I don't think this matters. You're not referring to 30 forks on Bitcoin...right? Most of them go unknown so most of them don't influence the price of Bitcoin
Cash and Gold have influenced BTC price, you can see it on coinmarketcap graphs (shortly before forks)
Futures trade completely separate from the Blockchain, so there's no direct influence on the price from futures trading. Companies taking futures positions or making a market in futures need to buy and hold Bitcoin to serve as reserve for their futures positions (particularly if they're going short), so the futures business is supporting the price of Bitcoin due to that activity.
I think that opening up to external markets has directly influenced the price.
Look here:
https://www.youtube.com/watch?v=hwel3L6IZnc&t=68sAgreed to the decline in dominance, not to a collapse. How are you measuring "80% to 40%"? Of what?
(BTC Market cap)/(Total cryptocurrencies market cap )
Sure...but as media has died down so will the "newbie buyer" hype. This will slow the speculation.
Totally agree!
Lightning Network is coming.
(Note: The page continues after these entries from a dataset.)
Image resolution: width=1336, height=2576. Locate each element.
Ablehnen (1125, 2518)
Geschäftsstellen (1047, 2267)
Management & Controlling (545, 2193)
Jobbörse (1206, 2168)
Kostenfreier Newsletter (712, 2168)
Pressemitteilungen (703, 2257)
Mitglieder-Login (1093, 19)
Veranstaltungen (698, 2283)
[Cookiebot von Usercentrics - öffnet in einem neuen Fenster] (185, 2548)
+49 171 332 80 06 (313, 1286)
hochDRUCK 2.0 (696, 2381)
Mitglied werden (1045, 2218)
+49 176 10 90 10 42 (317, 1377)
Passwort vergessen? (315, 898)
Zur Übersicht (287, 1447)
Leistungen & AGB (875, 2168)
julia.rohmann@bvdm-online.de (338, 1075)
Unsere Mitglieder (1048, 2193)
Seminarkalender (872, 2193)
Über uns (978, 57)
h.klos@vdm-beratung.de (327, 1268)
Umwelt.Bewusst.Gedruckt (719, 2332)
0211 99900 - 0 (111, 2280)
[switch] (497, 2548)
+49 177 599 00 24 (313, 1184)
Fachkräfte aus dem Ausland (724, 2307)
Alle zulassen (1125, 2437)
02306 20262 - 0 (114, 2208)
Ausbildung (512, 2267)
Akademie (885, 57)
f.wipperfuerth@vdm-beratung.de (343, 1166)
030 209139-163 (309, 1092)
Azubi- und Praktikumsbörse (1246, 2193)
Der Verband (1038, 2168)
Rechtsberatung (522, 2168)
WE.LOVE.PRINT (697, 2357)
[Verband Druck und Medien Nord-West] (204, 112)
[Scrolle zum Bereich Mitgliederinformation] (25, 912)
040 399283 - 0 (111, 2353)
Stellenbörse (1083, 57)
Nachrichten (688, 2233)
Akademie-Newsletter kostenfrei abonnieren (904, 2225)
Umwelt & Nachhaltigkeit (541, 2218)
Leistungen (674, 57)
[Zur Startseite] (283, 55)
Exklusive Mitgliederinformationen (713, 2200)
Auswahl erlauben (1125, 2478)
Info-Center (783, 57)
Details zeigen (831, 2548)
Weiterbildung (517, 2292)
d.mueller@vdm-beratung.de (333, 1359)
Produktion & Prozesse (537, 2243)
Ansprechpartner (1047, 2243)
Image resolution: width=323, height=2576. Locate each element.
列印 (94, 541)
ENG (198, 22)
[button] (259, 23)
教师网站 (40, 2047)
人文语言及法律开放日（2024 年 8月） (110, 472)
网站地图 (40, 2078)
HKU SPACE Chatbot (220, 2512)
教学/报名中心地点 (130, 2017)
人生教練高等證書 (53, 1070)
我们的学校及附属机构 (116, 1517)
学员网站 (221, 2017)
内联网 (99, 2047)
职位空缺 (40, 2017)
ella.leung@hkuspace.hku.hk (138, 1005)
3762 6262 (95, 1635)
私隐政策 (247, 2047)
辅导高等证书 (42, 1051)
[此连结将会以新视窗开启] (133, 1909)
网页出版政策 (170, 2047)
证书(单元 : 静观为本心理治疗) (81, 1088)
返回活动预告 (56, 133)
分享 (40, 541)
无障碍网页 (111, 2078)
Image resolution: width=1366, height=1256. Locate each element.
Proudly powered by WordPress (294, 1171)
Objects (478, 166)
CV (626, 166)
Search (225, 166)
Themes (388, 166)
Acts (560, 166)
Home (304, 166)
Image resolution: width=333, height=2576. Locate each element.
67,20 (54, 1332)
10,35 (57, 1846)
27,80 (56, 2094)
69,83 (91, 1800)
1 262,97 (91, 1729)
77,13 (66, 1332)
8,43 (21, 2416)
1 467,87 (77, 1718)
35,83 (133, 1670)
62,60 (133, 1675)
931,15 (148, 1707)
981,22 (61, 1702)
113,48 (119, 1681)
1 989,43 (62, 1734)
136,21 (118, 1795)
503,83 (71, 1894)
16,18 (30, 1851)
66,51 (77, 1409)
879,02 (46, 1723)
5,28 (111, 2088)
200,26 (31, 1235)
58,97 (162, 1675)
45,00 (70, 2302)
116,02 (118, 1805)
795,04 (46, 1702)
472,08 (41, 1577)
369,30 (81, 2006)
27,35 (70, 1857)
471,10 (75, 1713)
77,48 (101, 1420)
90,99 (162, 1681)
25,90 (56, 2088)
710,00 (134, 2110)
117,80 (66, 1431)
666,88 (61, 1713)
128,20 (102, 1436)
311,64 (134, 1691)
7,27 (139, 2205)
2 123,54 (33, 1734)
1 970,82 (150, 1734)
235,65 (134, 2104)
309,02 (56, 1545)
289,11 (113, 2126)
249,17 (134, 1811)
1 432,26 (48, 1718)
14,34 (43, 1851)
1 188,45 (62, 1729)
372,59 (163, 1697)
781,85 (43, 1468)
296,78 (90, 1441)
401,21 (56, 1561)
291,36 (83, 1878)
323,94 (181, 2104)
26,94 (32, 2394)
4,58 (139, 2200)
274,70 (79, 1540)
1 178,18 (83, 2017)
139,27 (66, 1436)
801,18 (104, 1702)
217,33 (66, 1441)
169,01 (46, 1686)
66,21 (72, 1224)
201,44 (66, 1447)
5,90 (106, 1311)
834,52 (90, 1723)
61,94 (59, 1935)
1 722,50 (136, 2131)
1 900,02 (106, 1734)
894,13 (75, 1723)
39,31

And, actually, I think it's the lack of merchants wanting to hold or deal in Bitcoin that's made a greater impact on Bitcoin's utility shifting to an investment class.
I'm waiting for them.
they could be an excellent solution
Nice chart, you should explain to us what the logarithmic scale does for charts like this.
Ok. I took BTC price week by week, and then I calculated:
logarithmic scale price = log10($ price)
In this way I avoided the crushing of data (in the graph) in the years when the price was lower.